FIG. 4 shows the function of a punch-through diode and control conductor 27 perpendicular to it. A pulse of current 29 is passed through conductor 27 producing a magnetic field perpendicular to the current to permit punch-through.
Referring again to FIG. 1, the magnetic domain circuit which includes domain diodes, A, B, C and D is in a single layer and utilizes four folded control conductors, A', B', C' and D', which are contained in the second layer and hold conductor 31 in a third layer. The main propagate and erase fields are uniformly applied along the film easy axis in the direction shown by arrows 13 and 15 respectively, by the customary method of creating a magnetic field, i.e. passing current through a field coil surrounding the device. This technique is basic and well-known in the operation of magnetic domain tip propagation devices. Locations 33 to 41 are positioned where bits of information in the form of magnetic domains can be stored. A timing diagram is shown in FIG. 2 where it is seen that only two conductors must be energized to shift information in either direction. The diodes associated with unselected control lines perform the functions of blocking back propagation and preventing extended forward propagation. One cycle of operation will now be described in the direction shown by arrow 26 referred to as the "push-down" direction.
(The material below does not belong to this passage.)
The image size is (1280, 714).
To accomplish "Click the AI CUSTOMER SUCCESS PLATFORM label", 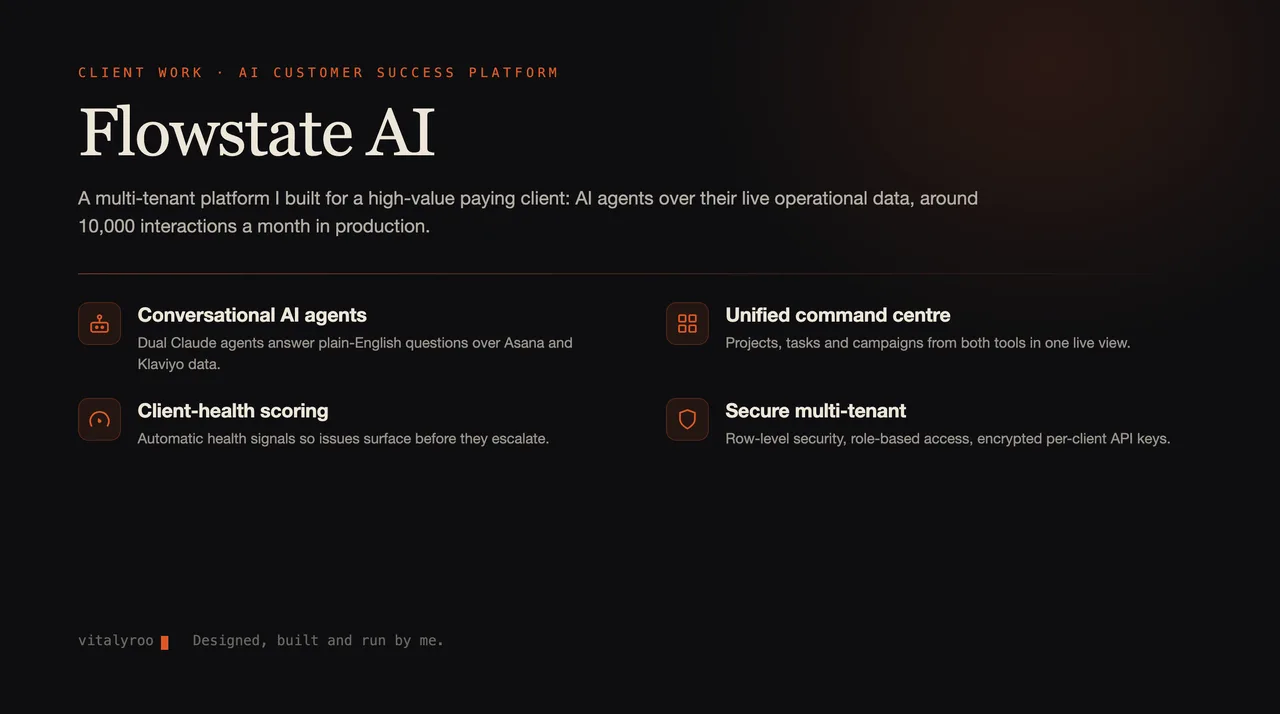I will [398, 72].
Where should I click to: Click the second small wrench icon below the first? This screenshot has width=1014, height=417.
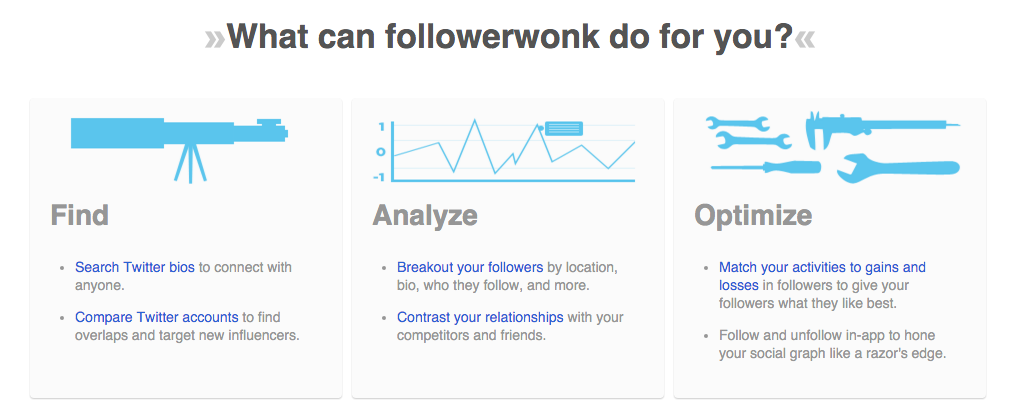(x=753, y=140)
First, with reference to FIG. 2a, it is assumed that domain is held at location 34 and all other channels are erased. When the first propagate or drive pulse shown at 43 occurs, conductor A' is energized and shown as pulse 44 to produce an added drive field. One tip of the stored domain is blocked by diode D and the other is punched through diode A, coming to rest at diode B which is a point slightly displaced from position 35. The erase and hold operation shown as 45 and 47 then occur and the domain is held at location 35 as the other channels are erased. The propagate field is again energized shown as pulse 49 and conductor B' is pulsed (shown as 51 on the timing diagram) with the same polarity of current as that used to drive A'. Punch-through now takes place in diode B, and information continues through the forward direction of diode D until it is blocked at diode A. Propagation in the back direction from location 35 is prevented by action of diode C. The next erase and hold pulses 53 and 55 leave a domain stored at location 36 which is the starting point for the second cycle of operation. When information is shifted down the second leg of the register the order of diodes encountered is D, B, C and A, as compared to A, C, B and D in the first column, but the operation of the register is unchanged. In order to operate the register in the opposite direction shown by arrow 28 referred to as the "pull-up" direction, control conductors C' and D' are pulsed shown as 57 and 59 during successive drive cycles shown as 61 and 63. Diodes A and B now serve to prevent back propagation.
Methods of nucleation of the domain, read out, et cetera, are conventional and standard in the art.